■ Aim of the task: Give the number of lines below that hold the string "Open", and nothing more.

Pixel coordinate grounding data
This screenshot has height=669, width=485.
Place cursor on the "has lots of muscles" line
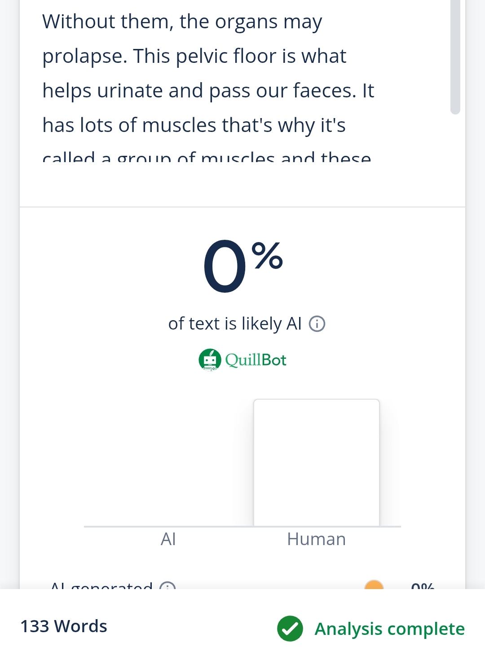coord(194,125)
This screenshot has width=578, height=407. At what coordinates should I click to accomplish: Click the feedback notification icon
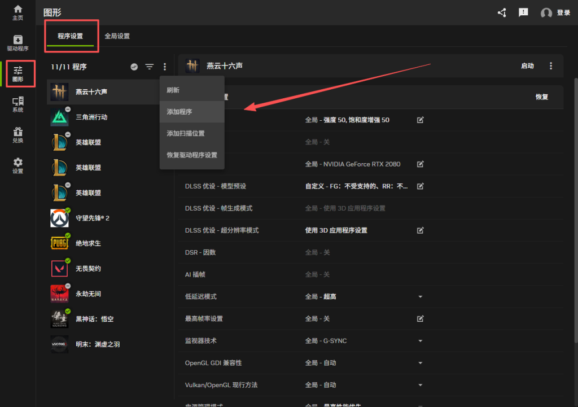pyautogui.click(x=523, y=12)
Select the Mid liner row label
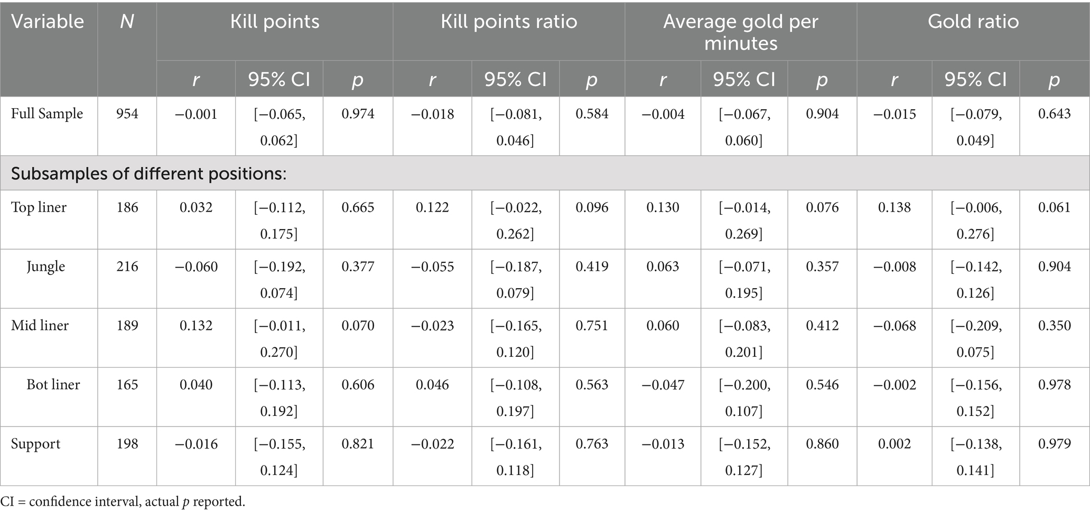Viewport: 1090px width, 513px height. point(40,326)
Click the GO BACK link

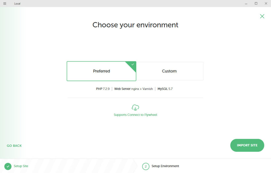click(14, 145)
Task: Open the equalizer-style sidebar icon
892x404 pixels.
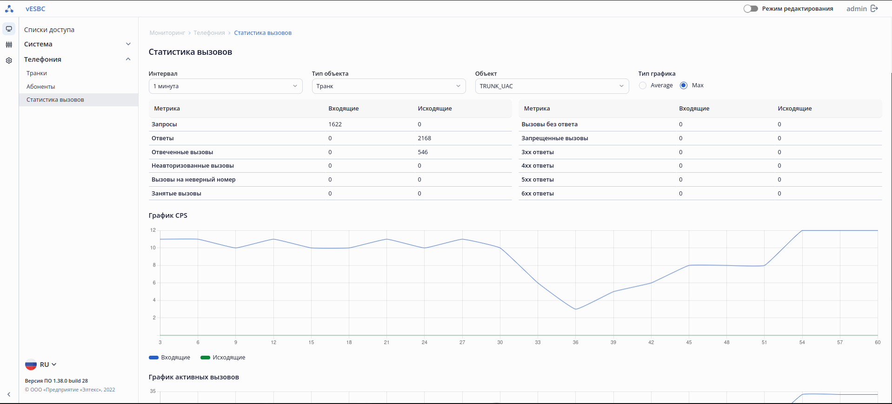Action: [x=9, y=45]
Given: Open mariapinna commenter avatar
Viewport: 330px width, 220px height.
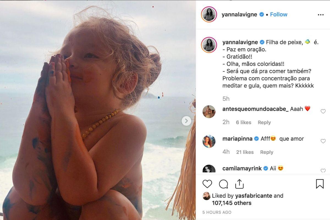Looking at the screenshot, I should [x=209, y=141].
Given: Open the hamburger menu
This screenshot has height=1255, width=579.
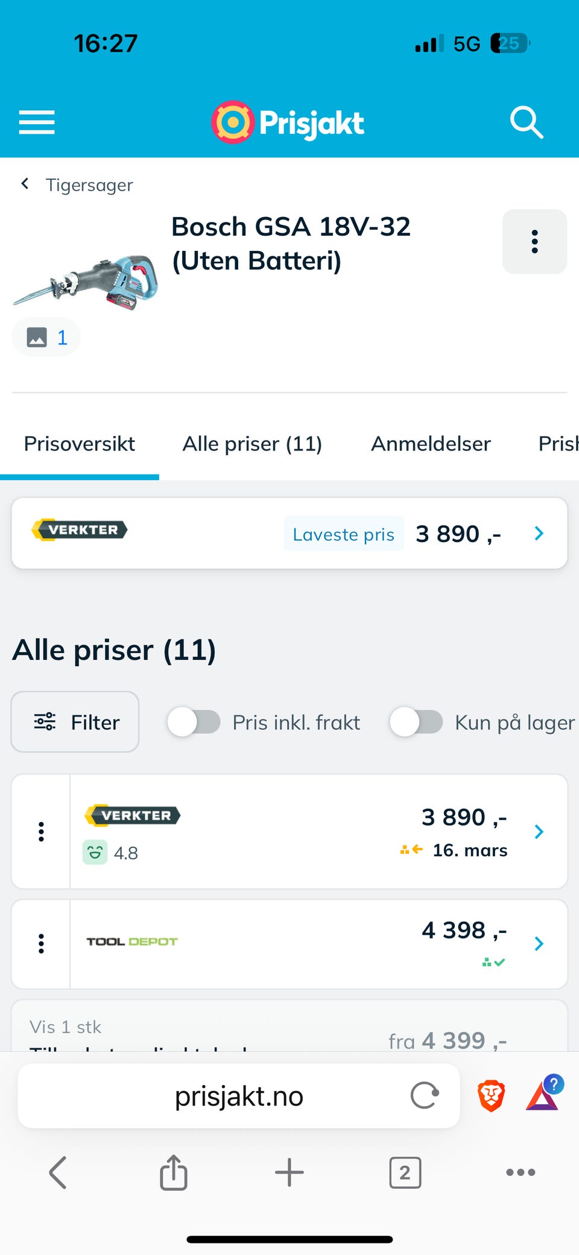Looking at the screenshot, I should (36, 122).
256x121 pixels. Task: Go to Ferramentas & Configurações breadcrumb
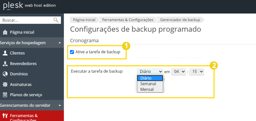[x=128, y=20]
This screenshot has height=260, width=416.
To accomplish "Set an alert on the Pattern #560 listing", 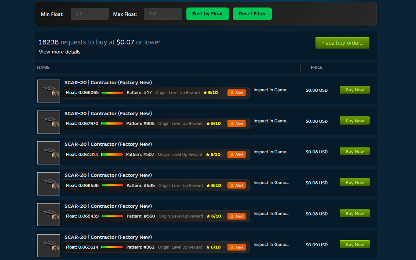I will [x=236, y=216].
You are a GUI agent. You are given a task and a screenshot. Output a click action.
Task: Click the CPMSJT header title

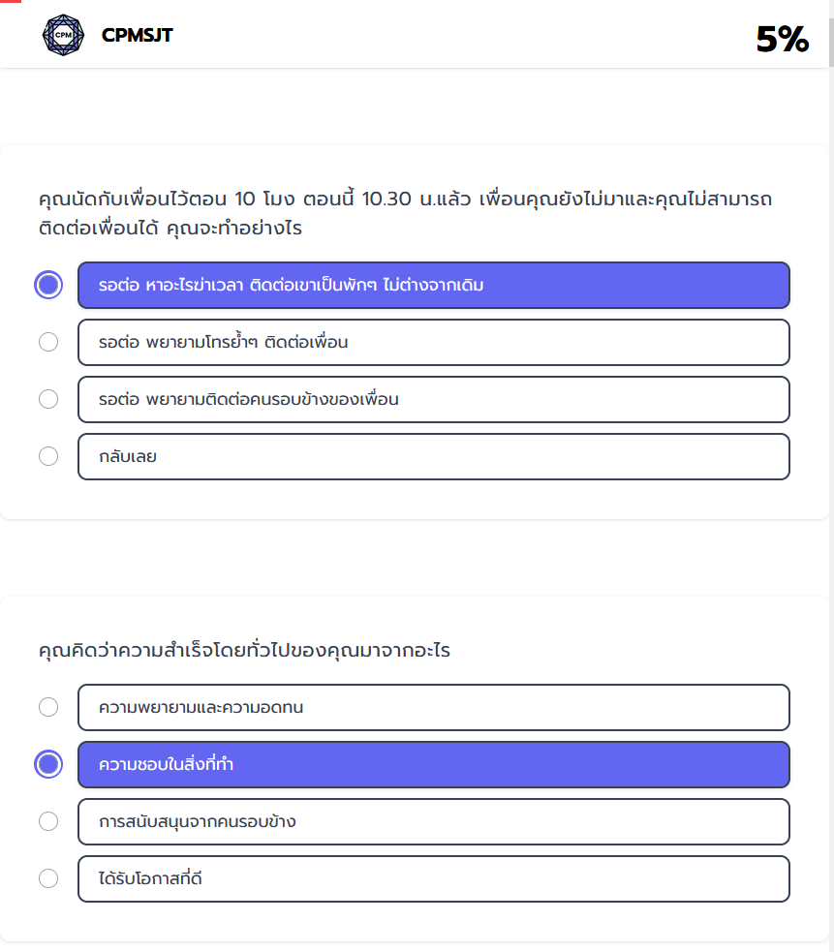(x=137, y=36)
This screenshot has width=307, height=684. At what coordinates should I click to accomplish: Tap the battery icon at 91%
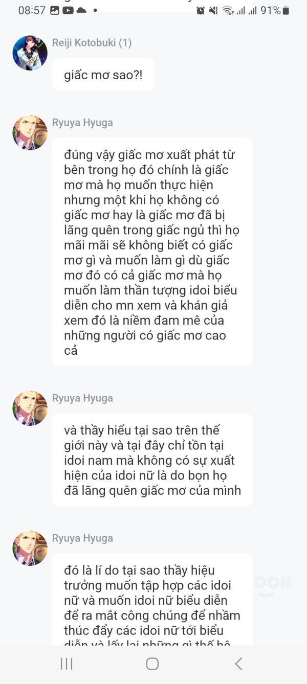tap(286, 10)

■ Response: 3